Salah satu bekal kunci dalam perjalanan panjang menjadi kaya secara pelan-pelan adalah kemampuan untuk membangun long and deep attention span atau kecakapan menumbuhkan rentang atensi yang panjang dan mendalam pada sebuah proses, sebuah usaha, atau sebuah topik tertentu yang ingin dipelajari.
Sayangnya, kecakapan yang amat krusial ini justru makin rapuh digilas oleh budaya smartphone yang makin memendekkan rentang atensi dengan serbuan konten yang dangkal, serba pendek, serba-permukaan dan kurang mendalam, dan terus menyerbu ke sel saraf pemirsanya setiap hari, diulang terus-menerus.

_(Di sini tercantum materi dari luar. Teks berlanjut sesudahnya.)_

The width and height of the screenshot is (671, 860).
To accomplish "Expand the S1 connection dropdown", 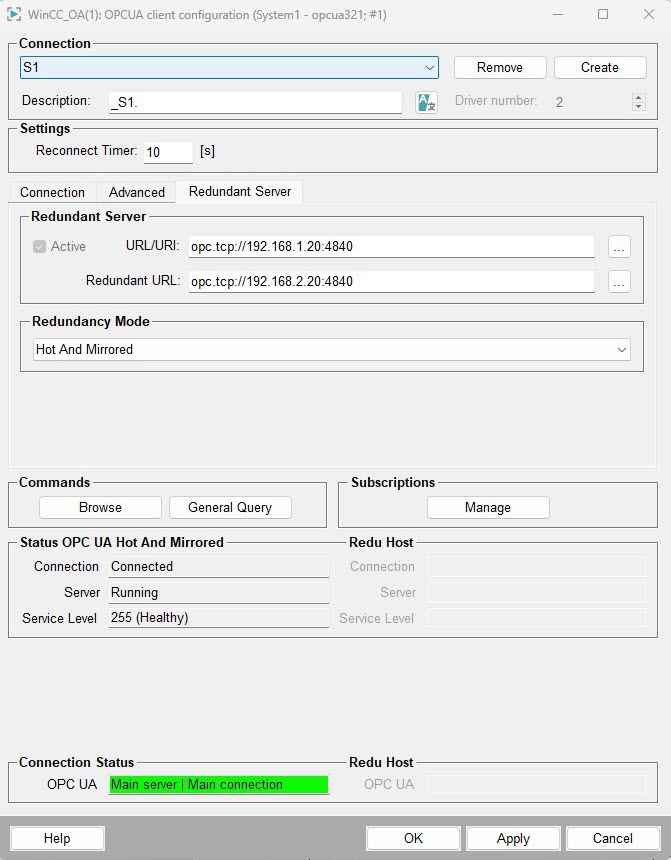I will pos(429,68).
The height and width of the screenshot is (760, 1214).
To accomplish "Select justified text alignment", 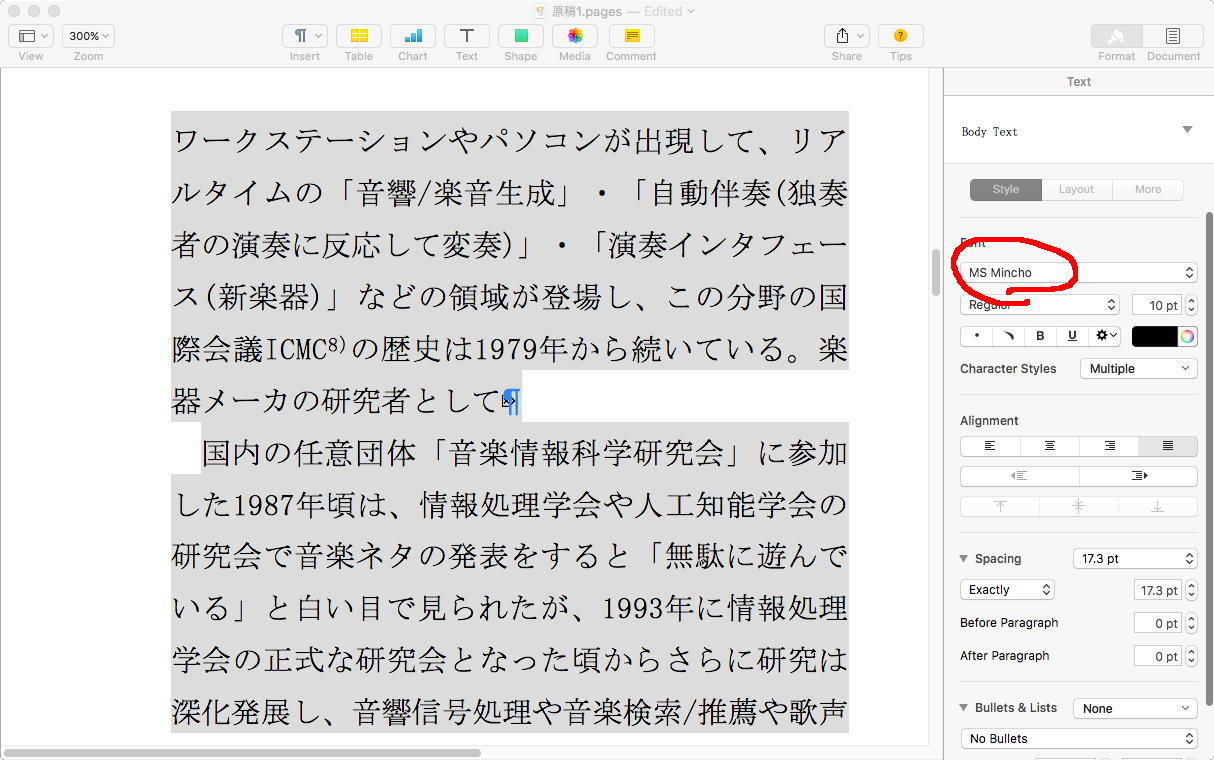I will (1167, 446).
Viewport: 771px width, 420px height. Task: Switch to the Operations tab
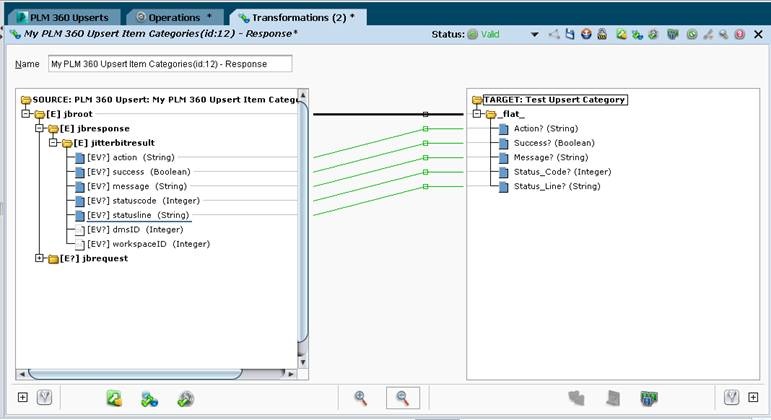(x=176, y=18)
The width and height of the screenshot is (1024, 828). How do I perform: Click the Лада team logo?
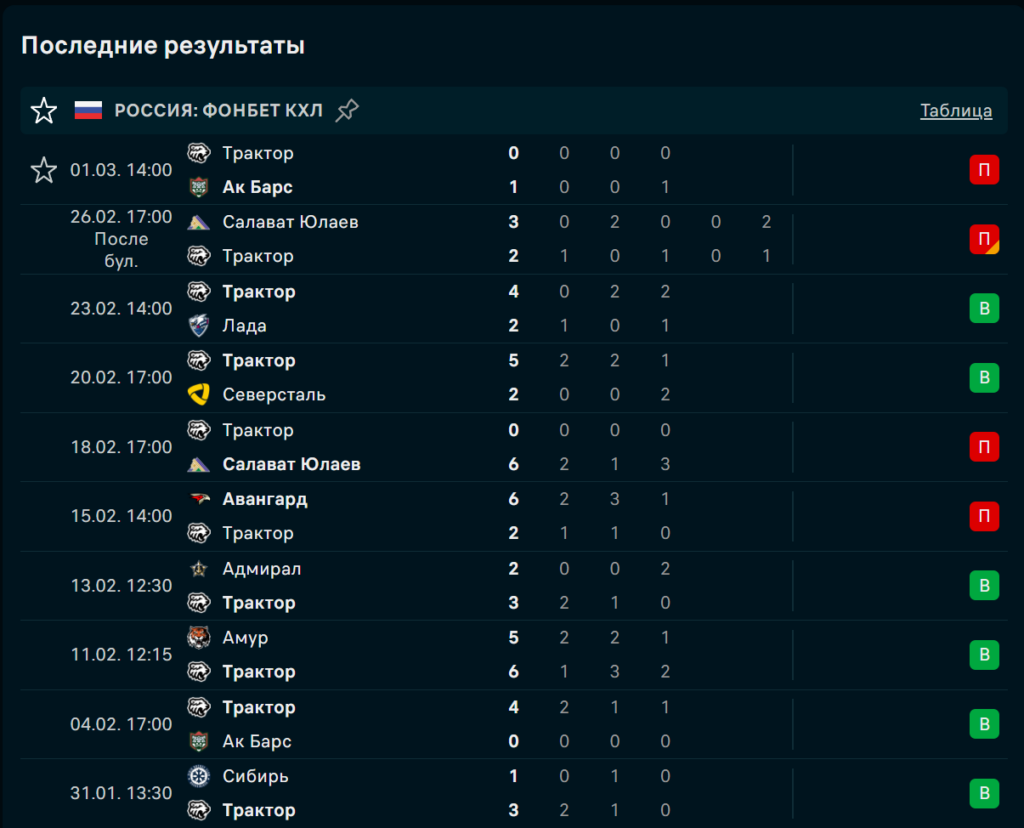[x=199, y=326]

Contoh makin rapuhnya attention span ini sering terjadi. Misal, sering sekali seseorang bertanya tentang informasi sesuatu (misal tentang harga, kapan acaranya, atau bagaimana cara ordernya), padahal semua informasi ini sudah JELAS tertulis dalam poster iklan yang disajikan dalam layar HP mereka. Orang ini masih saja bertanya mengenai informasi yang sudah jelas terpampang, karena rentang atensinya amat pendek. Bahkan, untuk membaca informasi dengan tuntas saja ia enggan melakukannya.
Contoh lain lagi adalah kebiasaan untuk hanya membaca judul sebuah berita (yang juga cenderung click-bait) dan kemudian langsung mengambil kesimpulan tanpa mau bersusah-susah membaca isinya. Ini contoh buruknya attention span.